» **Directive**:
Rewrite every line of the entries below as a JSON list of strings, one string per line, skipping blank lines. Leave the pictures out of the list.

» **The input**:
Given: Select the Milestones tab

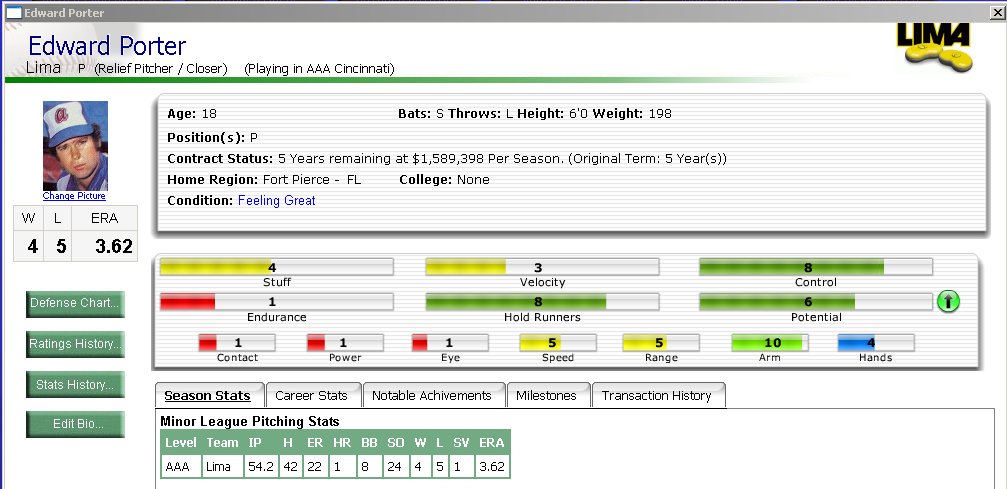Looking at the screenshot, I should [x=547, y=396].
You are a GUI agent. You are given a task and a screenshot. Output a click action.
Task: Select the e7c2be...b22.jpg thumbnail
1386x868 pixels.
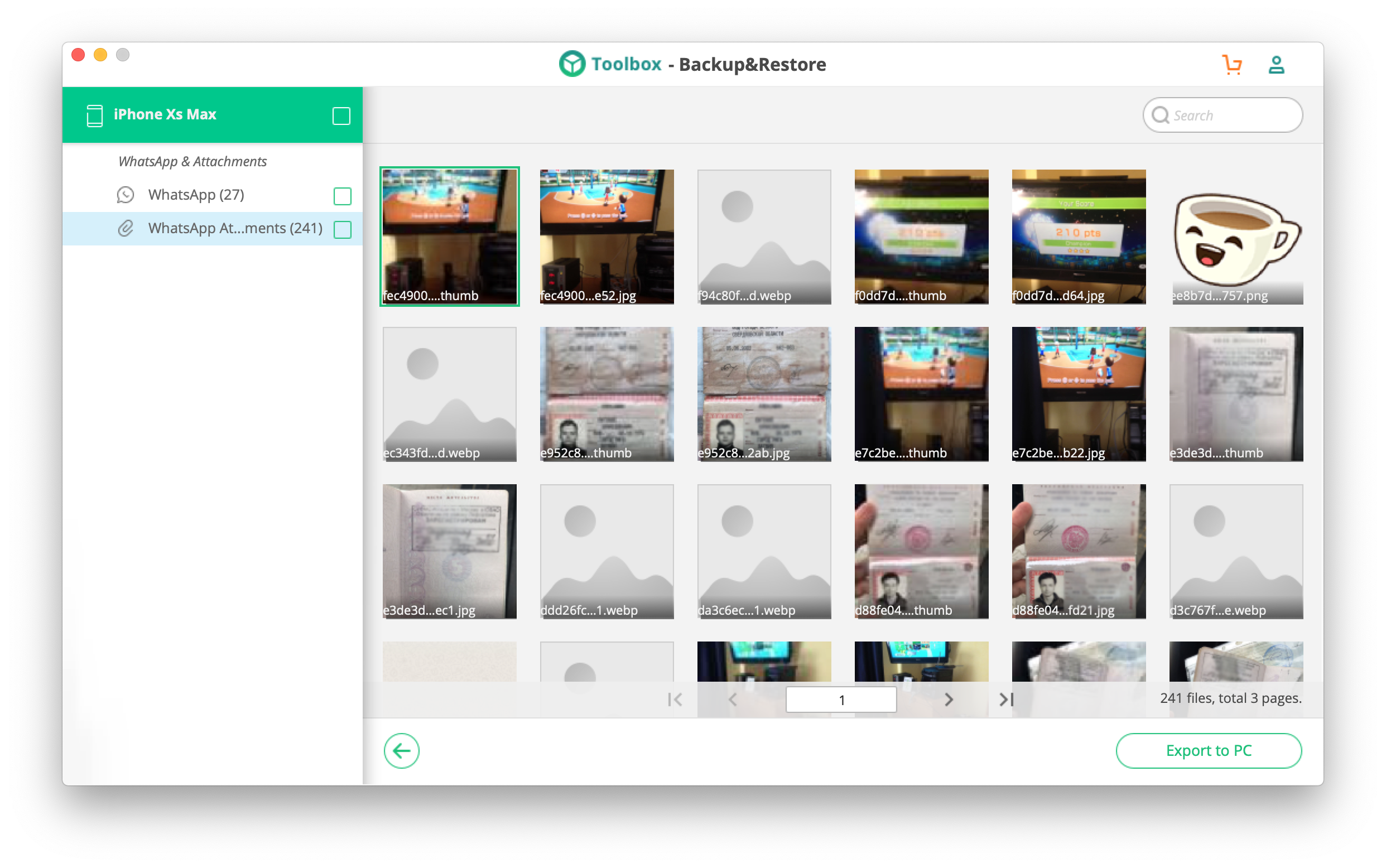tap(1078, 394)
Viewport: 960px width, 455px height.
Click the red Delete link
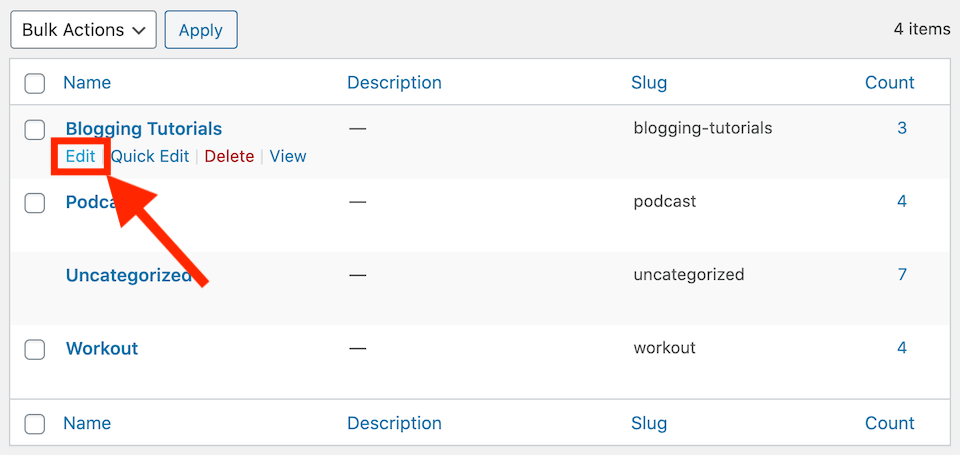[229, 156]
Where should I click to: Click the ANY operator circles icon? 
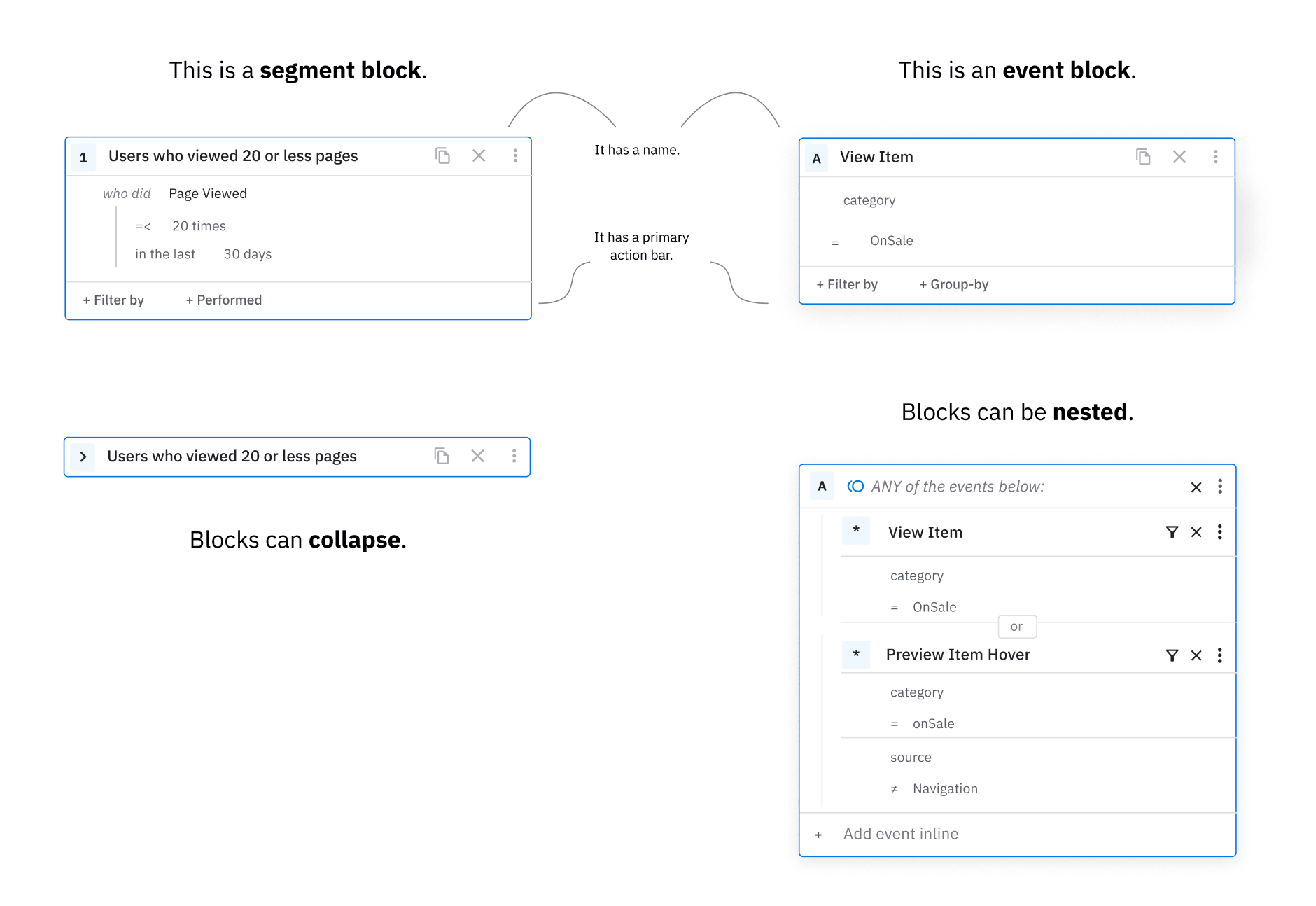[x=855, y=485]
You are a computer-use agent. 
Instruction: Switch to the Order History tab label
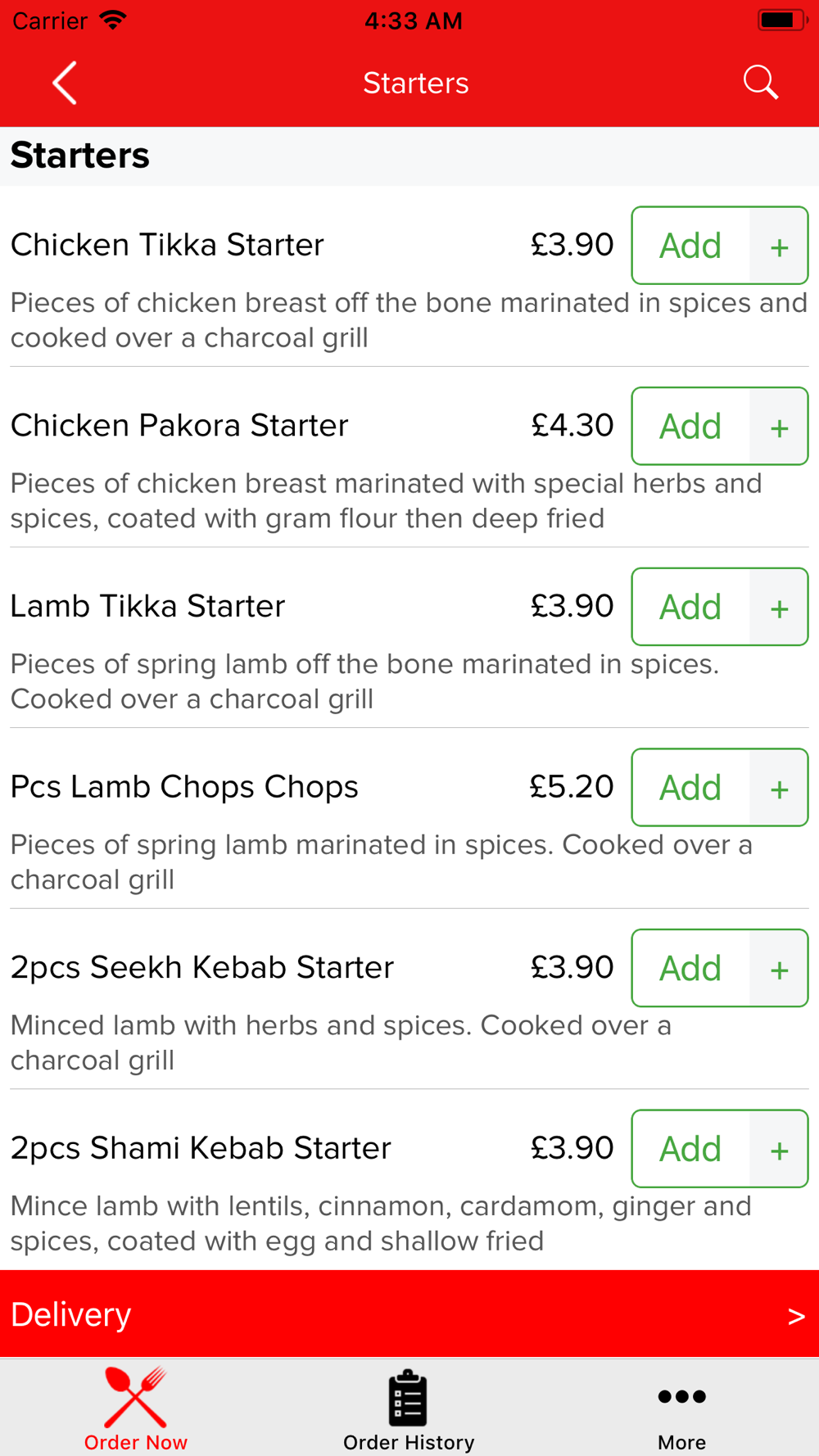click(x=409, y=1442)
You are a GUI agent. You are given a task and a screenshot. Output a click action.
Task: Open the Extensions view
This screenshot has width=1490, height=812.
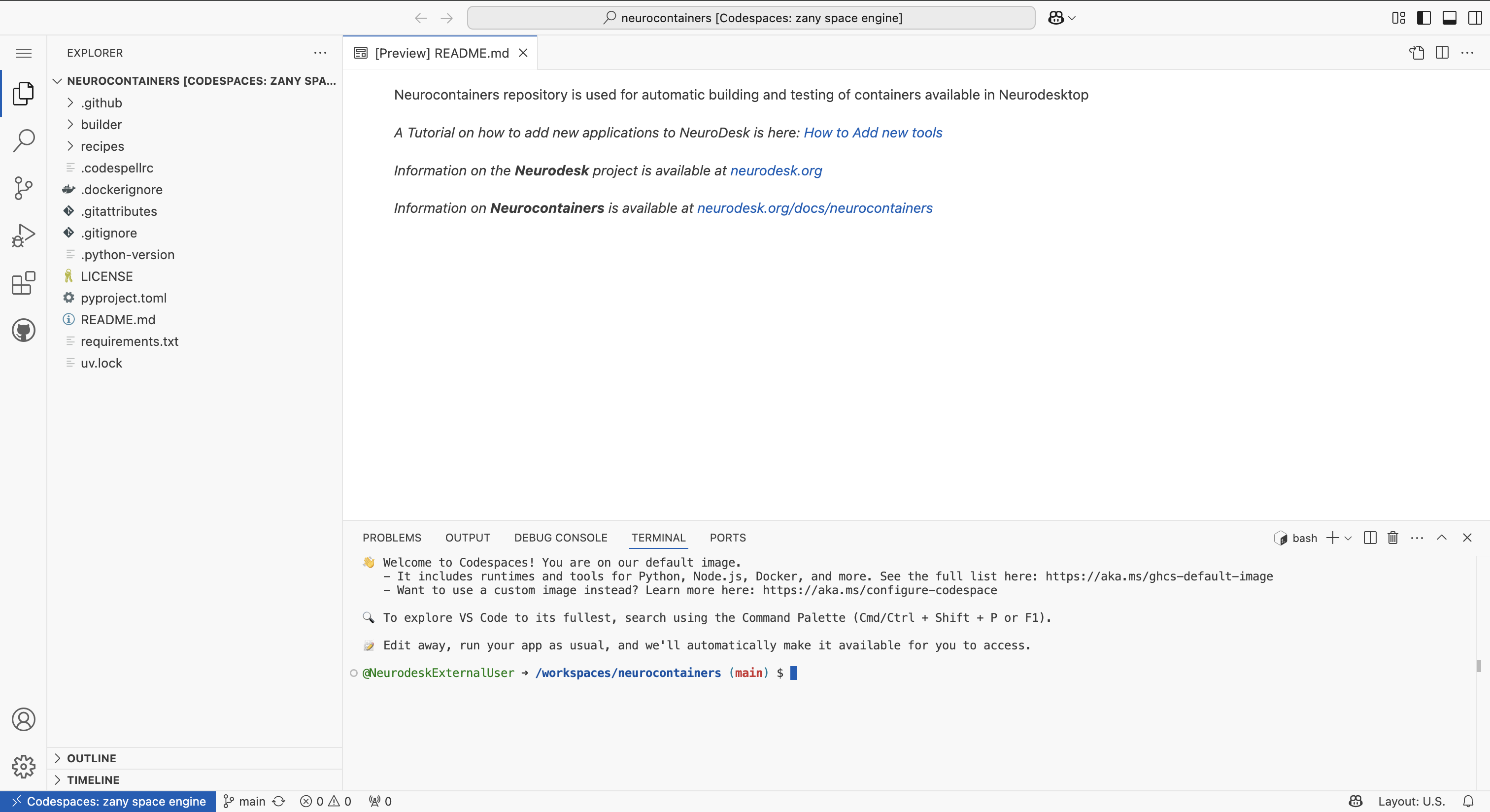pos(24,283)
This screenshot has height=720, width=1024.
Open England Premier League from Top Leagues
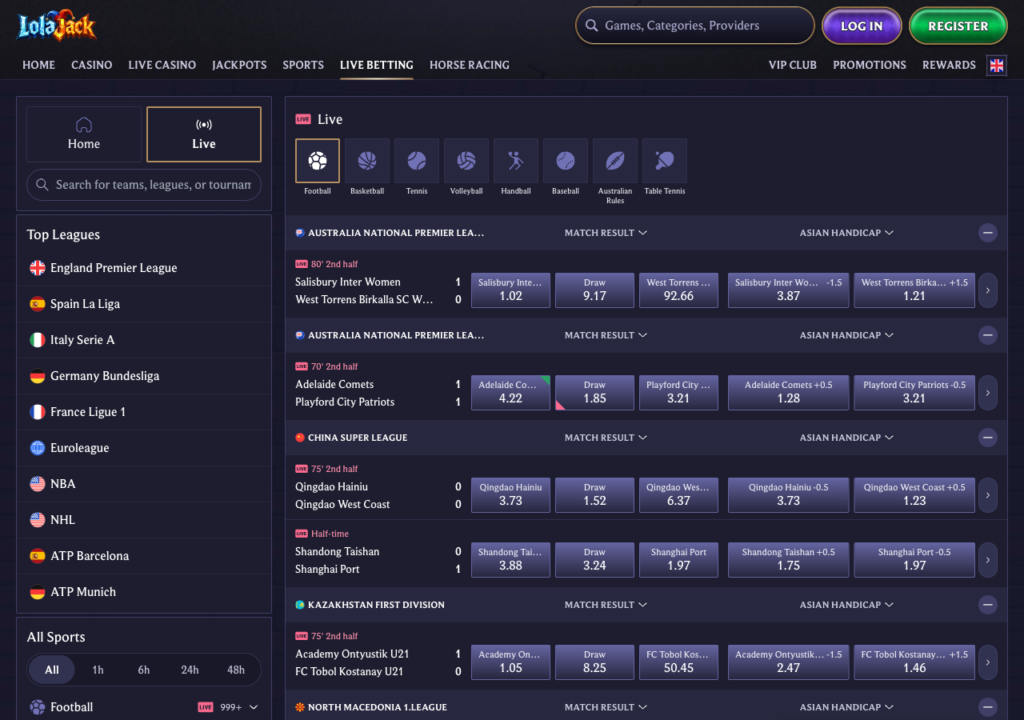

» **Correct response**:
[
  "Given: Select the Milestones tab",
  "Looking at the screenshot, I should [x=547, y=396].",
  "You are a GUI agent. You are given a task and a screenshot. Output a click action.",
  "Task: Select the e7c2be...b22.jpg thumbnail",
  "1386x868 pixels.",
  "tap(1078, 394)",
  "Viewport: 960px width, 455px height.",
  "Click the red Delete link",
  "[229, 156]",
  "Where should I click to: Click the ANY operator circles icon? ",
  "[x=855, y=485]",
  "You are a computer-use agent. ",
  "Instruction: Switch to the Order History tab label",
  "click(x=409, y=1442)",
  "You are a GUI agent. You are given a task and a screenshot. Output a click action.",
  "Task: Open the Extensions view",
  "This screenshot has width=1490, height=812.",
  "pos(24,283)",
  "This screenshot has height=720, width=1024.",
  "Open England Premier League from Top Leagues"
]